Rodriguez: Services boosted Mexico economic growth in 40
Rodriguez: Services boosted Mexico economic growth in 40
Services Sector Drives Mexico’s Economic Growth Amid Trade Uncertainty
Mexico’s services sector emerged as the primary driver of economic growth in the first half of 2025, contributing significantly to a 1.8% annual GDP expansion, according to recent data. This outperformed expectations of a potential recession, though the outlook for the remainder of the year remains cautious, with a projected 0.7% real GDP growth for 2025.
The services sector’s resilience was fueled by robust performance in retail, professional and technical services, real estate, and business management.

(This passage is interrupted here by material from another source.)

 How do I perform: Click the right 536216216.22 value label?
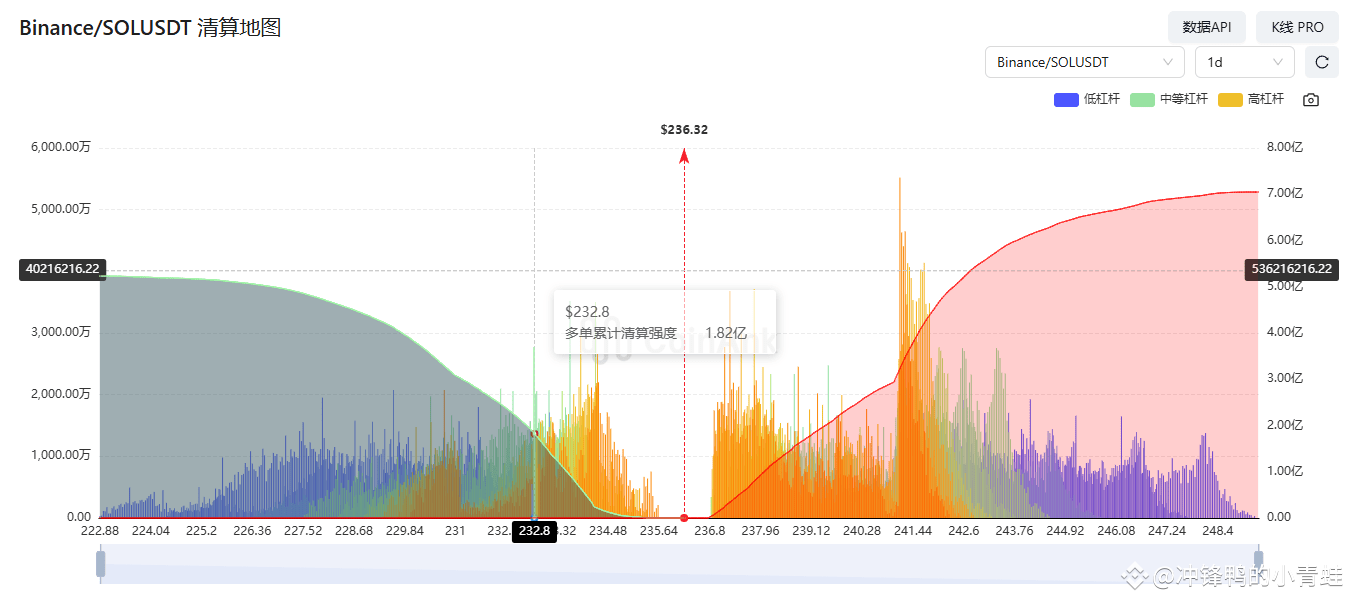pyautogui.click(x=1291, y=268)
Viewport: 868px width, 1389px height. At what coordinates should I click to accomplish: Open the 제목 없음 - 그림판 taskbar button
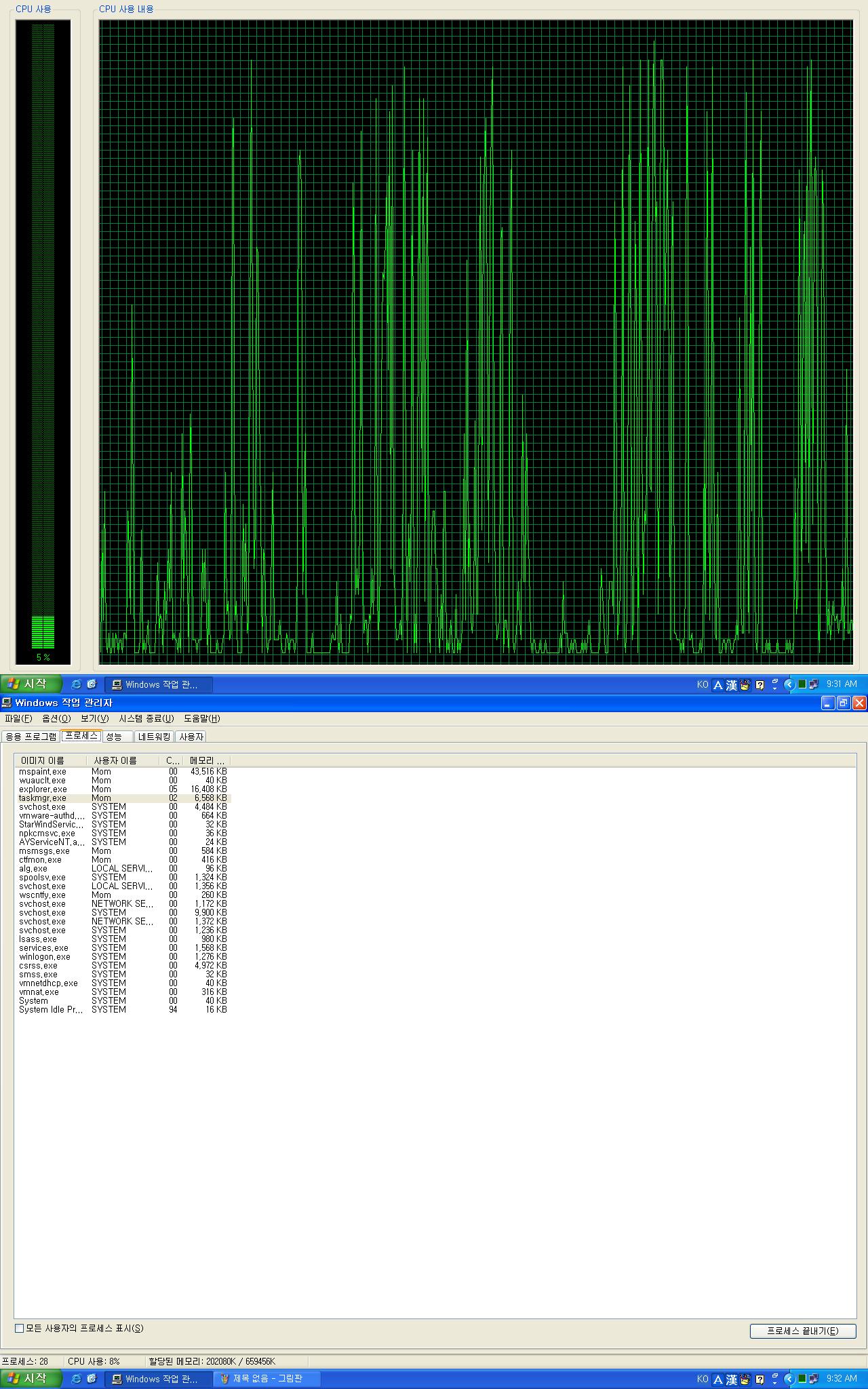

These subsectors offset weaknesses in manufacturing and energy, which faced headwinds from trade policy uncertainty and declining oil production. Mexico’s external sector, particularly exports, also played a critical role, with net exports contributing 3.6 percentage points to GDP growth. This surge was partly attributed to firms front-loading shipments to avoid anticipated U.S. tariffs, as the U.S. extended a 90-day reprieve on duties for USMCA-compliant goods.
Despite the services-led rebound, structural challenges persist. High interest rates (7.50% policy rate), inflation (core CPI at 4.2%), and weak wage growth have dampened consumption and investment. Public investment has also declined, with the completion of major projects like the Tren Maya railroad reducing fiscal stimulus. Meanwhile, Mexico’s energy sector continues to drag on growth, with Pemex’s financial struggles and declining crude output exacerbating economic pressures.
Trade dynamics remain pivotal. Mexico’s $635.7 billion in first-half trade (up 3.0% year-over-year) reflects deep integration with the U.S., though intra-industry trade ties and potential tariff hikes under USMCA renegotiations introduce uncertainty. Analysts note that Mexico’s geographic proximity and labor advantages position it as a key player in North American supply chains, but fiscal discipline and structural reforms—such as improving electricity access and reducing corruption—will be critical to sustaining growth.
For investors, Mexico’s services-driven recovery highlights opportunities in resilient sectors, though risks from trade policy shifts and domestic structural bottlenecks warrant close monitoring. The central bank’s recent rate cuts and efforts to stabilize public finances suggest a focus on long-term stability, even as near-term growth remains fragile.